Princeton University History

The Princeton University Archives consists of over 15,000 linear feet of records including administration records (presidents, provosts, deans, and department records, faculty files, undergraduate and graduate alumni files); photographs and other audiovisual materials; and publications that document the history of Princeton University. The University Archives is also the repository for Princeton senior theses and doctoral dissertations.

Additional historical information about Princeton University

Alexander Leitch's A Princeton Companion (Princeton, New Jersey: Princeton University Press, 1978) contains biographies of University presidents, trustees, deans, noted alumni, and prominent professors. Other topics include academic department histories, athletics, campus buildings, research, and student activities. This resource is available online and is searchable by keyword.

A host of historical facts about Princeton University are available online through the University's main web page.  In addition to A Princeton Companion, researchers will find links that provide further details on the Presidents of Princeton University, Princeton's History, the Princetoniana Committee, and information on the American Revolution and Princeton.

The Daily Princetonian Archives are available online as well.

Collections with Divisional Holdings

  • Seminar on Research in Progress Papers

    The collection consists of papers produced by department faculty and doctoral
    candidates as part of the Department of Economics' Seminar on Research in Progress.
    The papers typically combine theoretical approaches to economics with statistical
    analysis and practical research. A contributor on several of the papers is Harold T.
    Shapiro, who would in later years go on to become president of the University.

  • Arthur J. Horton Collection on Coeducation

    Since these are the records of one member of the committee–a member with a particular perspective–this collection will not give an unbiased view of the coeducation debate at Princeton. Since Horton wrote many letters and saved them all, the collection clearly presents his participation in the committee's work and his opposition to coeducation.

  • Princeton Scientific Expeditions Collection

    The manuscript, printed and photographic materials in the collection are duly
    noted in the folder descriptions. Folders labeled as “Archival description and
    notes” contain information on the expeditions randomly gathered by the compiler
    of this collection, with pertinent xeroxes and relevant correspondence that
    document each expedition. The geological expeditions are most fully represented.
    The journeys of other categories are noted by scant documentation.

  • Princeton University Federal Credit Union Records

    Consists of the organizational records of the Princeton University Federal Credit Union including meeting minutes, financial audits, memos, policies, and committee reports.

  • John Foster Dulles Collection

    The John Foster Dulles Collection consists of a small group of materials documenting Dulles' connection to Princeton. Included are clippings, memos, invitations, press releases, and other documents which cover such topics as the opening of the Dulles Library at Princeton, and Dulles' record as an undergraduate. Also included is one copy of  The Panama Canal Controversy autographed by John Foster Dulles and a complete sheet of commemorative John Foster Dulles postage stamps.
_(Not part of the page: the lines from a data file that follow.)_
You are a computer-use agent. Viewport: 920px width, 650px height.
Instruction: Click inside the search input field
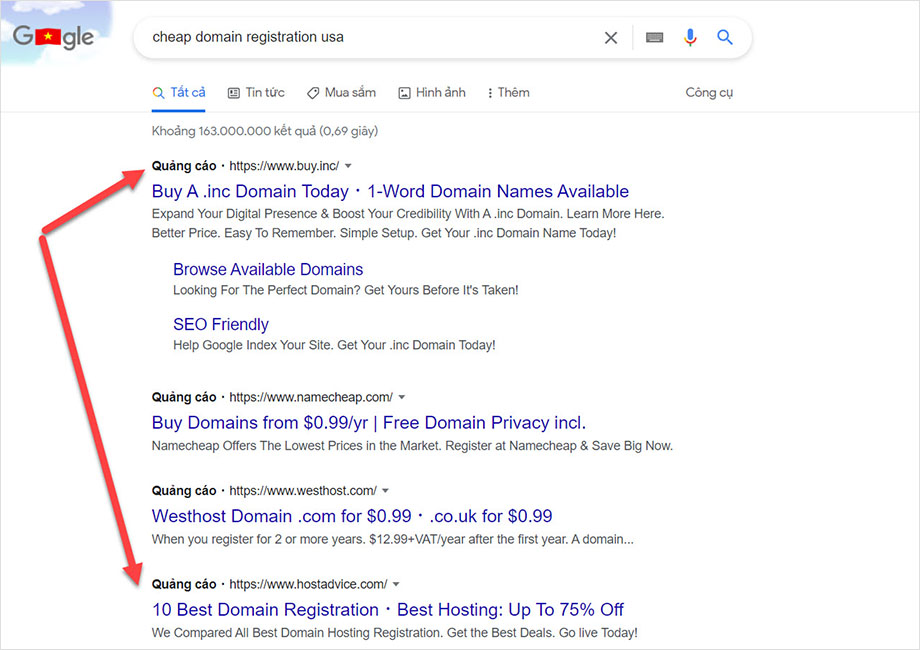point(380,37)
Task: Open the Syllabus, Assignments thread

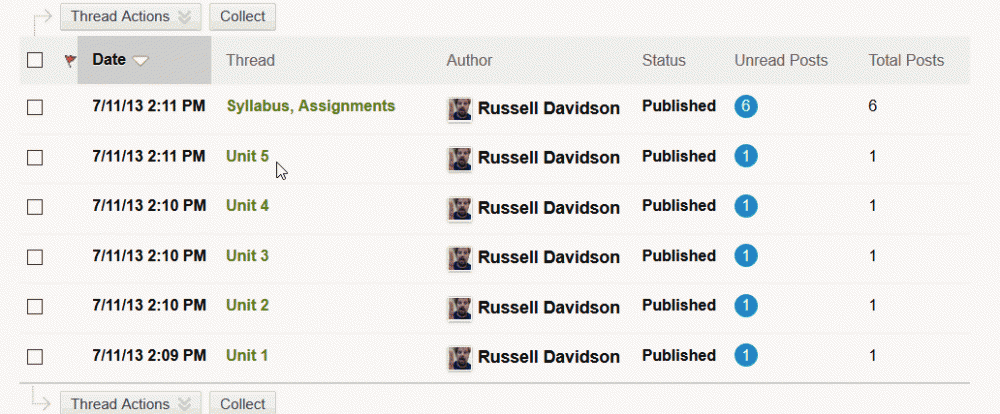Action: click(310, 106)
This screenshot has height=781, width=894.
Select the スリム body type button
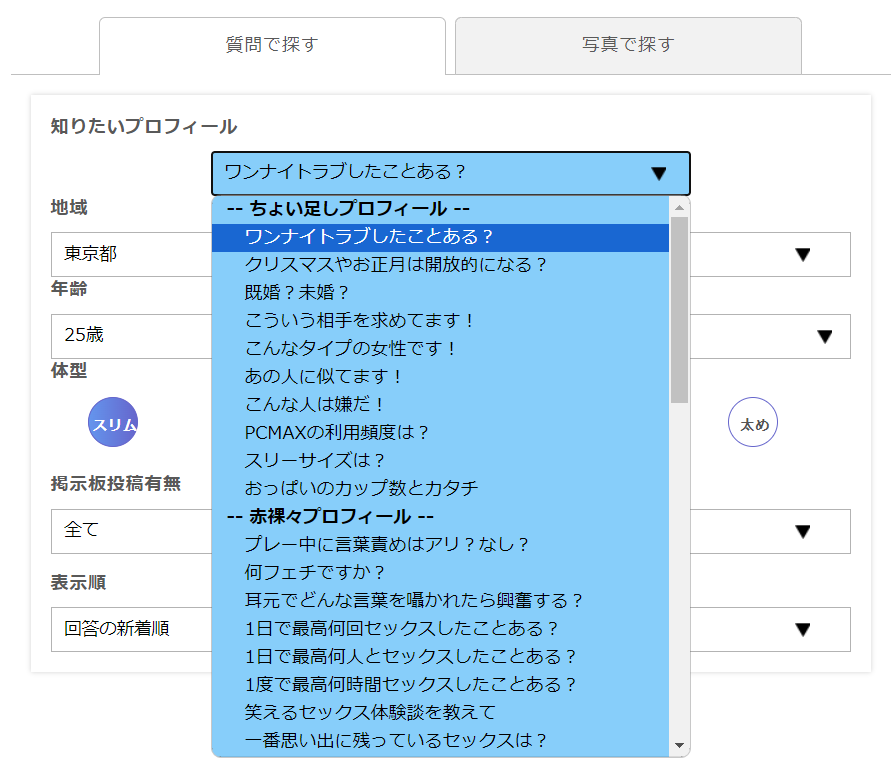[113, 423]
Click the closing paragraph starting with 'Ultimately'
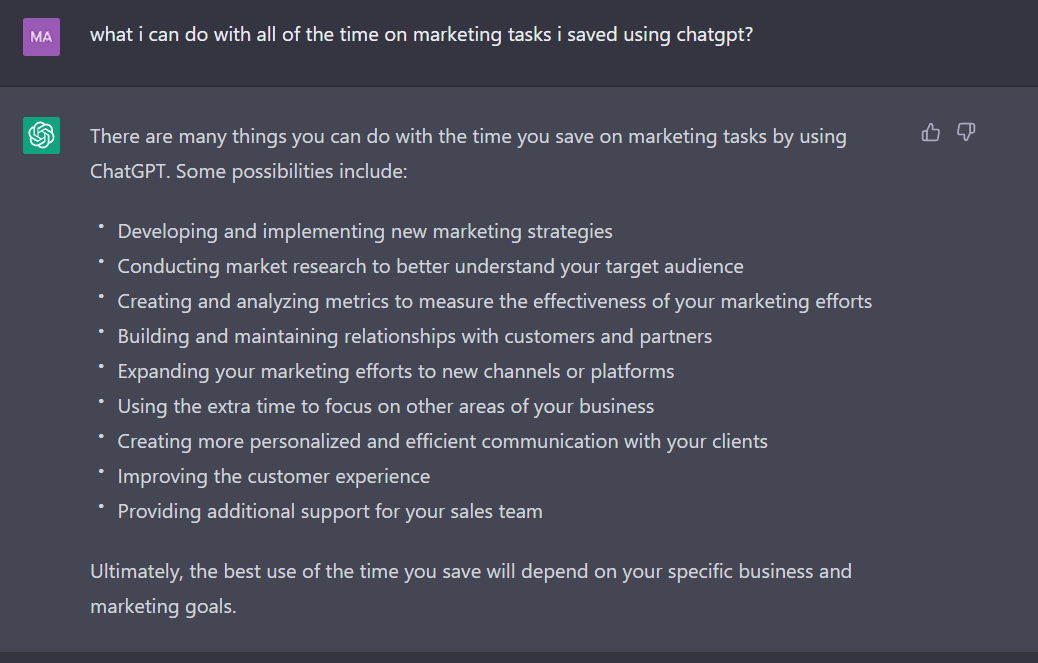Image resolution: width=1038 pixels, height=663 pixels. [x=471, y=589]
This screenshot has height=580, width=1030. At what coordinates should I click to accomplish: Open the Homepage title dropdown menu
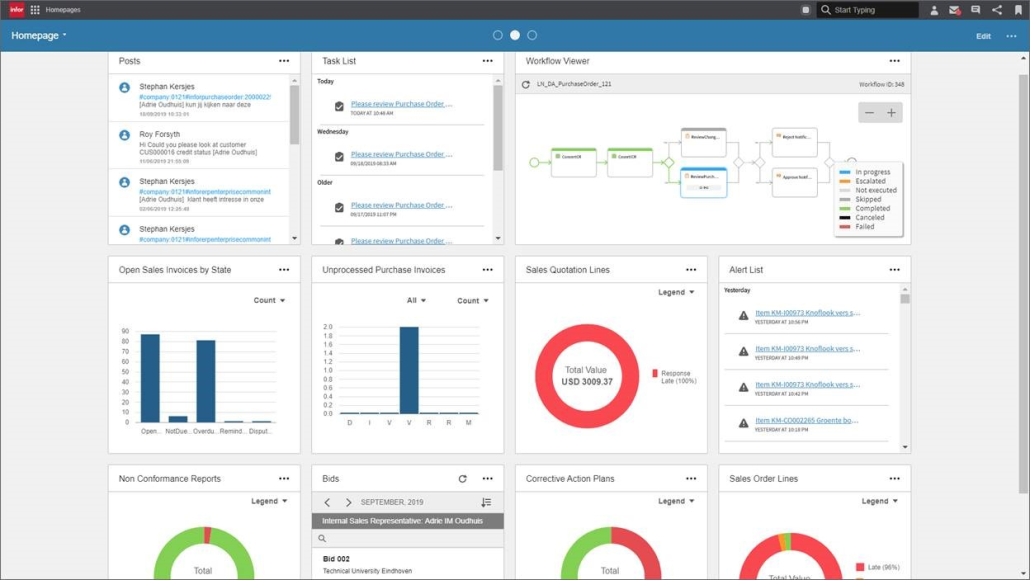tap(39, 35)
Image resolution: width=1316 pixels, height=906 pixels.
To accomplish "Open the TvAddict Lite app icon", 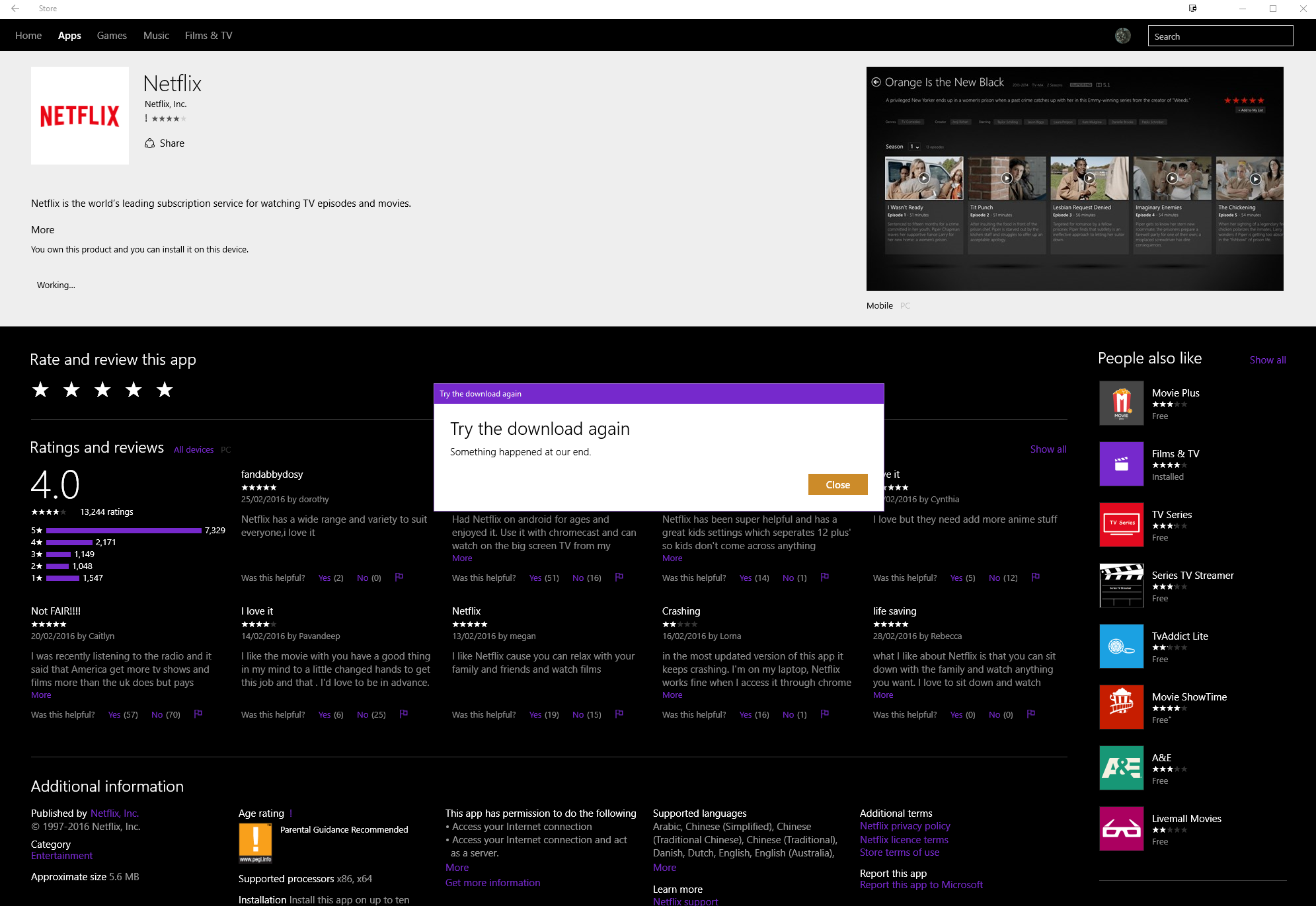I will tap(1121, 646).
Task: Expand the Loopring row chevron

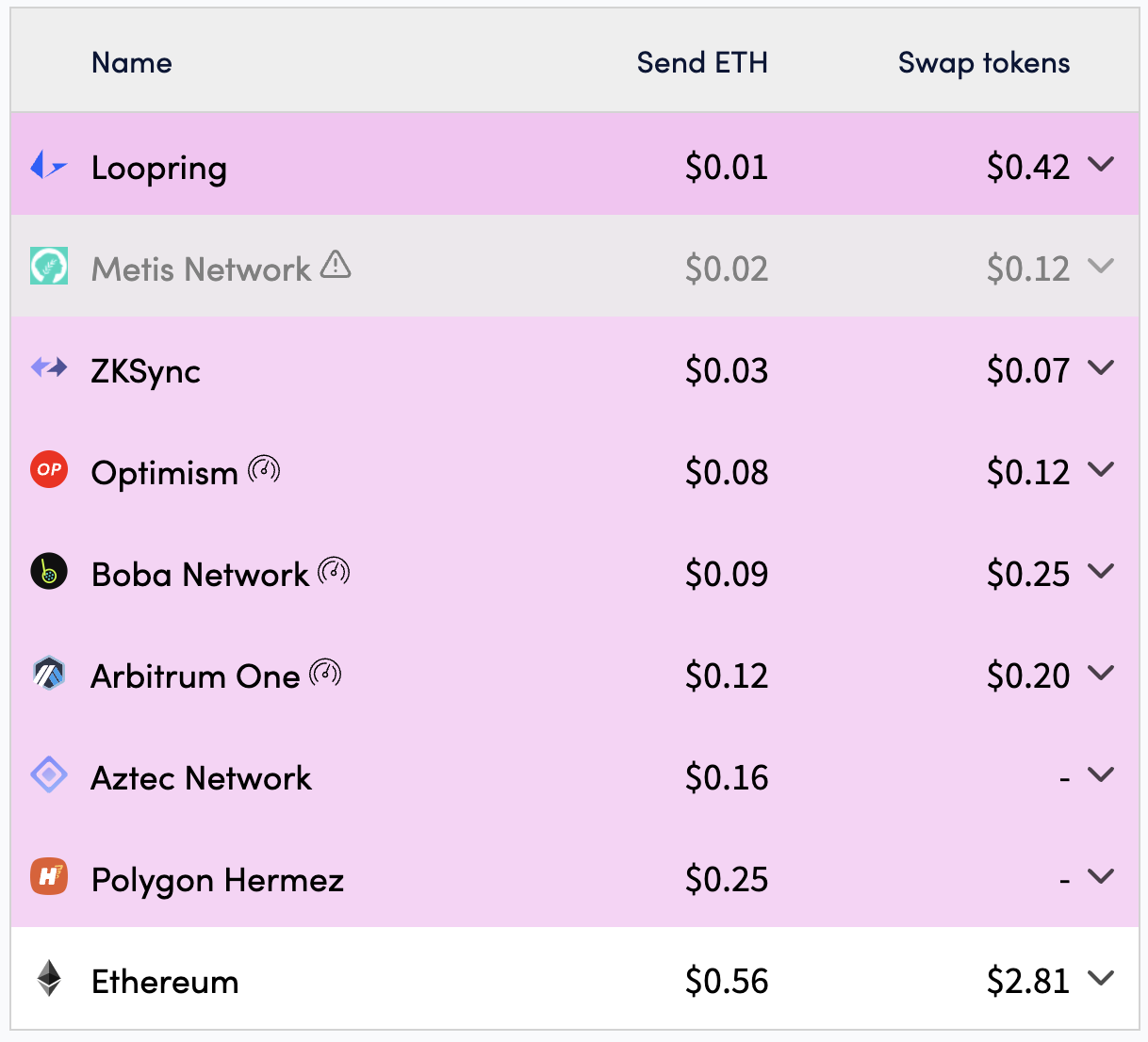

  • Patrick J. Kelleher Papers

    Consists of correspondence, publications, notes, press releases, schedules, and photographs collected by Patrick J. Kelleher over the course of his directorship of the Princeton University Art Museum. Also included are syllabi and course materials from a museology seminar Kelleher taught, and awards received from other museums and institutions.

  • Hedges family papers

    This collection contains scrapbooks, photographs, newspaper clippings, correspondence, lecture notes, and more belonging to Benjamin van Doren Hedges and his three sons Benjamin Jr., Robert, and John, as well as other friends and family members, including material produced at Princeton and in other locations.

  • Office of Communications Records

    The Office of Communications Records document a wide range of public University activities and dealings. Most files contain press releases, clippings of University publicity and outside press coverage, and, in some cases, correspondence. Subjects include regular University business as well as special events, University policies, individual departments, faculty members, student activities and life, and dealings with alumni and donors. The records also contain large numbers of photographs and contact prints created by Office of Communication staff photographers.

  • Design in America Conference Records

    Consists of one bound volume containing the program schedule of the Design in America
    Conference, lists of those who participated, and a copy of each paper presented at
    the conference.

  • Veterans of Future Wars Collection

    Consists of records of the Veterans of Future Wars, founded by Princeton University undergraduates Lewis Gorin (Class of 1936), Jack Turner (Class of 1936), Thomas Riggs (Class of 1937), and Robert Barnes (Class of 1937). The collections consists primarily of correspondence of the National Council members (the founding Princeton students), the organization's nation-wide posts, and its various auxiliary support groups.